Social Security Changes to Be Aware Of

Written by , April 10, 2013

Social Security Changes to Be Aware OfOne of the biggest political issues during 2012 was the future of the Social Security program. The most popular Social Security program – the retirement benefits program – is itself quite massive. The Social Security program provides approximately 65% of the program recipients with the majority of their retirement income, and it prevents roughly 15 million Americans from falling into poverty. In addition, individuals who are still many decades away from retirement are involved in the program through their payment of payroll taxes.

Because Social Security touches so many lives, even the smallest changes are likely to impact a large number of individuals.

Here are some of the Social Security program changes for 2013 that you should be aware of.

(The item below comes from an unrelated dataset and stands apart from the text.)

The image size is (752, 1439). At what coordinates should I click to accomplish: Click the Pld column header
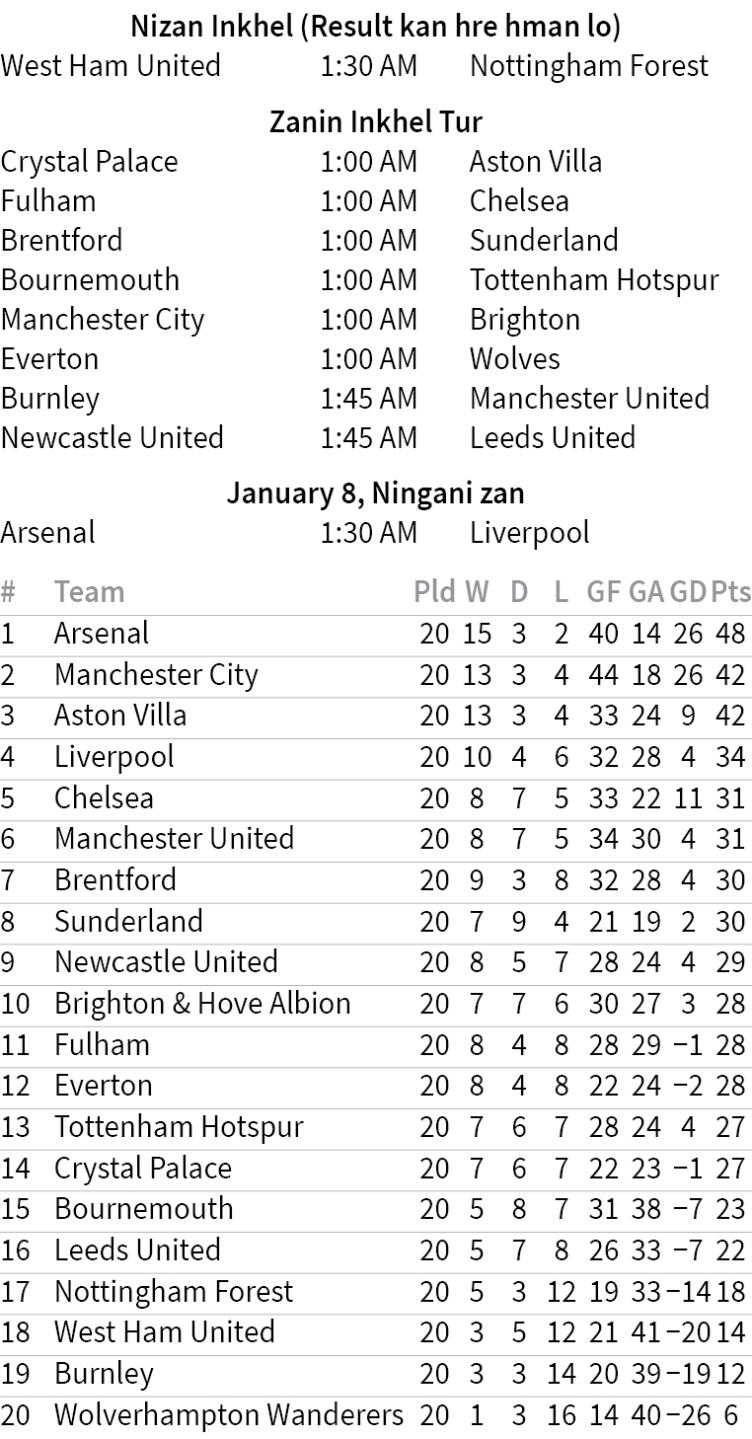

  • Withholding Returns to Standard Rates. In 2013, the Social Security withholding tax will revert back to its normal rate. A special Social Security tax “holiday” was temporarily in place during 2011 and 2012. The effect of this tax holiday was to reduce the total tax rate to 10.4% (through a reduction in the employee portion of the contribution). For 2013, the total tax rate will revert to 12.4%.
  • Maximum Taxable Earnings. For 2013, a larger amount of an individual’s taxable income will be subject to social security withholding. Specifically, the annual limit will rise from $110,100 to $113,700.
  • Cost of Living Adjustment. Individuals receiving Social Security benefits in 2013 should expect a 1.7% cost of living adjustment. Because of the way these types of adjustments are calculated, there have been relatively few over the past few years.
  • Obtaining Social Security “Credits”. As you may know, individuals become eligible for some level of social security retirement benefits provided that they work for at least 40 calendar quarters (i.e., the equivalent of 10 full years), and earn above a certain amount in each of those quarters. One qualifying quarter of earnings is known as a “credit.” For 2013, the minimum level of earnings to earn one Social Security credit will increase from $1,130 to $1,160.
  • Exempt Earnings During Retirement. Individuals who choose to begin receiving Social Security benefits before their full retirement age will have their benefits reduced if they continue working and earn above a certain amount each year. In 2013, the maximum earnings threshold before those reductions kick in will increase from $14,640 to $15,120.
  • Maximum Social Security Benefits. For individuals who are eligible for the maximum amount of Social Security retirement income, their monthly benefit at full retirement age will increase from $2,513 to $2,533. There will be similar increases for individuals eligible for the maximum benefit but choose to retire early, as well as those who wait beyond their full retirement age and earn deferral credits.
  • Finally, keep in mind that these may not be the only changes to the Social Security program that we see during 2013. As Congress attempts to work through the various fiscal issues facing the nation, it’s not unreasonable to expect additional modifications.